Task requirements
If a line in the listing includes the word "beside", copy it out.
Information shown Start Marker
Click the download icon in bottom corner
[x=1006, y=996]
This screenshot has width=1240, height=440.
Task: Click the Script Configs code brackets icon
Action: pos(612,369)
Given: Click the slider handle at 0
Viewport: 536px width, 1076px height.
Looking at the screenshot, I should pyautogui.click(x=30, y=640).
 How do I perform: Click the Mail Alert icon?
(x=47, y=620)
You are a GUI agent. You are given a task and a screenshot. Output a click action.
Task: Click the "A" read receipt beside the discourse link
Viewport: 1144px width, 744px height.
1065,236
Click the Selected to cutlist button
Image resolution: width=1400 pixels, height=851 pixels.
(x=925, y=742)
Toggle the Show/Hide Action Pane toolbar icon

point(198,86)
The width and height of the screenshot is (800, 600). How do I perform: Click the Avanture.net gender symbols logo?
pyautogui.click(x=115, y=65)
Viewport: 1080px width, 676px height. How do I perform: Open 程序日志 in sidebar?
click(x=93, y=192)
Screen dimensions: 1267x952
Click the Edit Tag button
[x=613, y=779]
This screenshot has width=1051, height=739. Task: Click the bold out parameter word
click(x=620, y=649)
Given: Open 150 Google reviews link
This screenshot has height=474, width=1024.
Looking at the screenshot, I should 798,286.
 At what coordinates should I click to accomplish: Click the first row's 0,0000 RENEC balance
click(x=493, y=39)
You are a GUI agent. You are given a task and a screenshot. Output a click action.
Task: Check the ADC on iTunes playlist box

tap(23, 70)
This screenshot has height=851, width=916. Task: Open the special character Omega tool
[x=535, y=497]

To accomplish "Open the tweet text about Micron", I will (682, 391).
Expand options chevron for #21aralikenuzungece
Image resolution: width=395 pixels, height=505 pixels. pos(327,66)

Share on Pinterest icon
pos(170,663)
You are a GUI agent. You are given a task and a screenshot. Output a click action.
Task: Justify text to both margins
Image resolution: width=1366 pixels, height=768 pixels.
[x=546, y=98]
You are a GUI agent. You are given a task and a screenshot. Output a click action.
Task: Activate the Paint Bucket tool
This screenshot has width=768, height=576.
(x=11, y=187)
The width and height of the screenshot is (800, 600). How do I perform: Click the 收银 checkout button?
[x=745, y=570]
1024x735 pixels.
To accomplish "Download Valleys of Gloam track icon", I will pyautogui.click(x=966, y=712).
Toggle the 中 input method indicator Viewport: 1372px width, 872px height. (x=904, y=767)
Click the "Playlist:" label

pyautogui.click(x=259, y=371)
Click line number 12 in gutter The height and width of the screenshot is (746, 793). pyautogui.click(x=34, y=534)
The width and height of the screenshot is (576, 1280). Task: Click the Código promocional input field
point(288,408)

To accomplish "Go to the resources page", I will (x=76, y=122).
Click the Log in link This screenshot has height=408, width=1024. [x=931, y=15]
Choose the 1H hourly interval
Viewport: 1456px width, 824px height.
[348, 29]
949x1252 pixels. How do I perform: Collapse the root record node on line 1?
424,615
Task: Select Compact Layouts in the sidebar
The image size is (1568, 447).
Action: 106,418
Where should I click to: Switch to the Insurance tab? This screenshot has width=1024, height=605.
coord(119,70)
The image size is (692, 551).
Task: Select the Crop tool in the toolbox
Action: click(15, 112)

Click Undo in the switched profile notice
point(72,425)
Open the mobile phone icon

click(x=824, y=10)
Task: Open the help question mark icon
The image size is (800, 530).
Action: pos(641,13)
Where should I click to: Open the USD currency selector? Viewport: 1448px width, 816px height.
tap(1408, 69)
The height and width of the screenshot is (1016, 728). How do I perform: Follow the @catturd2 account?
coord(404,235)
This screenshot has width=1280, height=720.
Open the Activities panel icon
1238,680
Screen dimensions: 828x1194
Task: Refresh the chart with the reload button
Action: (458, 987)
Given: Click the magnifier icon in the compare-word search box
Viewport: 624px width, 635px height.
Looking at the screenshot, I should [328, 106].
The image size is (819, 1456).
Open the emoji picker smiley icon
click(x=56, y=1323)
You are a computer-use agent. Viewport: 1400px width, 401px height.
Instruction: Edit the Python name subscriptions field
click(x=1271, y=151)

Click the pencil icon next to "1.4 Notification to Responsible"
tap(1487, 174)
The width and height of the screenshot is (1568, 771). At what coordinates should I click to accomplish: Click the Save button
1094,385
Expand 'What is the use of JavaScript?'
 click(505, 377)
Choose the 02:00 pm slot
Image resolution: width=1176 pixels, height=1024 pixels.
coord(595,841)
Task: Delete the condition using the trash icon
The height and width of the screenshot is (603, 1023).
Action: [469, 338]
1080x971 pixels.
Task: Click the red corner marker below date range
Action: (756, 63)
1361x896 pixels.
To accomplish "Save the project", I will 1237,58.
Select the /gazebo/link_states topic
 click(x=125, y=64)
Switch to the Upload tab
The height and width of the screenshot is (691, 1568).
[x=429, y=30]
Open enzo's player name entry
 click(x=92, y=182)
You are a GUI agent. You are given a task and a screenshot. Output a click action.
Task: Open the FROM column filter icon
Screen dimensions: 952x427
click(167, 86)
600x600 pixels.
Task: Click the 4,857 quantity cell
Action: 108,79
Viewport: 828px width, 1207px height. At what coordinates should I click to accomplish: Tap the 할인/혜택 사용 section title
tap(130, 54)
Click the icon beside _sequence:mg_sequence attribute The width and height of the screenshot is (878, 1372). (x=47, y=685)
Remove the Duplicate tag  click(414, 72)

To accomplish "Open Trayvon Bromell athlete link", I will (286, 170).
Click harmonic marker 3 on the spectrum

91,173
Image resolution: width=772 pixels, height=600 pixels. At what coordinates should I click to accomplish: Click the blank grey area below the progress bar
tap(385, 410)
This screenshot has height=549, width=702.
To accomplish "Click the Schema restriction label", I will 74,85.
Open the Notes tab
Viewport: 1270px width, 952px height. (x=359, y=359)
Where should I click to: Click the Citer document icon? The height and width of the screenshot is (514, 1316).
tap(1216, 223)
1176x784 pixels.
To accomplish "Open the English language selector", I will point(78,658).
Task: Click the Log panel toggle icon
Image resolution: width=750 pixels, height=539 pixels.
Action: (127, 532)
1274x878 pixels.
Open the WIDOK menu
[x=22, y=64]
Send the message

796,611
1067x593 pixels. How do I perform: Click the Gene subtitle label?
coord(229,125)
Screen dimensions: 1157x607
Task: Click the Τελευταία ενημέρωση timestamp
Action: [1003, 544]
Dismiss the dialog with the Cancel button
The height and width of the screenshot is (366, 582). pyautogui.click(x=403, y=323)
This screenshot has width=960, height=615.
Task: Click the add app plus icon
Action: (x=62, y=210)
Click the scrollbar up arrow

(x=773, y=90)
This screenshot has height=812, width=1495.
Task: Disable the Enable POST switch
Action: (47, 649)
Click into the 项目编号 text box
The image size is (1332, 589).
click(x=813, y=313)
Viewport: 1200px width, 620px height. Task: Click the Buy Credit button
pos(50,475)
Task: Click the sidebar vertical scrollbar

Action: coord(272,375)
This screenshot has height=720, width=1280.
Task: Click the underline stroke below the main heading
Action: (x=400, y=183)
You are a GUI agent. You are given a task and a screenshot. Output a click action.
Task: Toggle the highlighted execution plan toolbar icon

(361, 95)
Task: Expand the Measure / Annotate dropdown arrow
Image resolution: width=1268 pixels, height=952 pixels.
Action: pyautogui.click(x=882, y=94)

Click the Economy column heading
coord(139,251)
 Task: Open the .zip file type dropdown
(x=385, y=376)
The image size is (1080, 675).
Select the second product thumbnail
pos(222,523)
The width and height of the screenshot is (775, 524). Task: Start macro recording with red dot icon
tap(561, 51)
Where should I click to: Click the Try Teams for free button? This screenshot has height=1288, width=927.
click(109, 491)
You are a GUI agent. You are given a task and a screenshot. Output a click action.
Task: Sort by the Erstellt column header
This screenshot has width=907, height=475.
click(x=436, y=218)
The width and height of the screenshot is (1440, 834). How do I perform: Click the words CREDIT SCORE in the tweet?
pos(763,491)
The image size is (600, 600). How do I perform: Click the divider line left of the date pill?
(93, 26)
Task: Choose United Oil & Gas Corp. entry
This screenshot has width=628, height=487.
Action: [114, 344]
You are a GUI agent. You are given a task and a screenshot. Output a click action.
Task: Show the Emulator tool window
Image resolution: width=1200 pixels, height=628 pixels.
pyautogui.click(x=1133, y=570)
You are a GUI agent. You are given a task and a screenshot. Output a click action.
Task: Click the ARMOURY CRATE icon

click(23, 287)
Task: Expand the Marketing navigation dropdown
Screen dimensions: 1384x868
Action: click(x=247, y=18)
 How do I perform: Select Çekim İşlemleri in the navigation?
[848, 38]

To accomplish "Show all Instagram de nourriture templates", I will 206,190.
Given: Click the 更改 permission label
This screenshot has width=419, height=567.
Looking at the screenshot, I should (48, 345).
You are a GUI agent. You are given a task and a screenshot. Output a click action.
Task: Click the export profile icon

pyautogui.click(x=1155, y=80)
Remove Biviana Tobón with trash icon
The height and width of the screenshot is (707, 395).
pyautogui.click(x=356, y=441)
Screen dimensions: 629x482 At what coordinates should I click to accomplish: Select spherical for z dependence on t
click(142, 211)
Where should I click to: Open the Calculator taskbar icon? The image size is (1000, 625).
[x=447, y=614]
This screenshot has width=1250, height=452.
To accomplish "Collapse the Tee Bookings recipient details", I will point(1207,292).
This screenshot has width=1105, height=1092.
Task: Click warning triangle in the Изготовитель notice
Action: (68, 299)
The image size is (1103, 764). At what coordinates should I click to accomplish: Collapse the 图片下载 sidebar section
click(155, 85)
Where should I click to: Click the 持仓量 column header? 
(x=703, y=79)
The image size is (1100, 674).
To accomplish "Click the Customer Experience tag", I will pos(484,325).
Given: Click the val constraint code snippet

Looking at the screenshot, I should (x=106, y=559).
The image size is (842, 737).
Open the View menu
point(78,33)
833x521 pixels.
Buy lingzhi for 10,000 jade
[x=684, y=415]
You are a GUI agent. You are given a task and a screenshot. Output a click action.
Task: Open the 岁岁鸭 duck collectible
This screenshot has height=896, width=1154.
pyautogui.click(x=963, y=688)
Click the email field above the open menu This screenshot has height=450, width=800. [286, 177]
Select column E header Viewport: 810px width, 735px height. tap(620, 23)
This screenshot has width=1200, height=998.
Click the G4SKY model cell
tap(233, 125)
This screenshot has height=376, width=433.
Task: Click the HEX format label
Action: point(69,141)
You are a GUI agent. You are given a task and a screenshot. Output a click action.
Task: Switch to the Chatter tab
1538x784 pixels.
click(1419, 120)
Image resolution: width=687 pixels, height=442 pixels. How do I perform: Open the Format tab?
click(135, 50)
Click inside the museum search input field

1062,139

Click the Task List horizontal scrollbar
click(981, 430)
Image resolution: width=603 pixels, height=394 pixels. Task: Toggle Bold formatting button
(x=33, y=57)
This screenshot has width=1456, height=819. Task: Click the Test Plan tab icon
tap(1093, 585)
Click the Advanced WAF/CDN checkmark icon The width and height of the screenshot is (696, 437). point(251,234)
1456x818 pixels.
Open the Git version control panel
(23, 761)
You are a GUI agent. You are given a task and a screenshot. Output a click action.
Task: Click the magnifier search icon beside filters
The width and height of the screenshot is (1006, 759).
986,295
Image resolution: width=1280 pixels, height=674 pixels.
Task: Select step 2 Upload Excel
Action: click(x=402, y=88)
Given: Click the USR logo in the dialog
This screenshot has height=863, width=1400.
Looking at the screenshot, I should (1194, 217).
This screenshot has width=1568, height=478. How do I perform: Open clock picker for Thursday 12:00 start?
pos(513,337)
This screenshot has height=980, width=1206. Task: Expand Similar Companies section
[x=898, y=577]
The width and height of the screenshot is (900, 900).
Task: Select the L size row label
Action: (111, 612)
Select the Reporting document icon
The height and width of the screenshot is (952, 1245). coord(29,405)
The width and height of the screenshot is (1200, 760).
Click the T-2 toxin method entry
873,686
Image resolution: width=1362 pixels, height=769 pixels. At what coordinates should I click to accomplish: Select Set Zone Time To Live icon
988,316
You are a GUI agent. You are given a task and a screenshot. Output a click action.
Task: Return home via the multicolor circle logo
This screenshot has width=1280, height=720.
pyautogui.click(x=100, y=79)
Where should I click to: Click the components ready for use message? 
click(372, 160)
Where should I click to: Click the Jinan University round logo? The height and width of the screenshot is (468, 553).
Information shown End Marker
Response area
Task: Click the "A" read receipt beside the discourse link
Click the icon beside _sequence:mg_sequence attribute The width and height of the screenshot is (878, 1372). (x=47, y=685)
Task: Click the magnifier search icon beside filters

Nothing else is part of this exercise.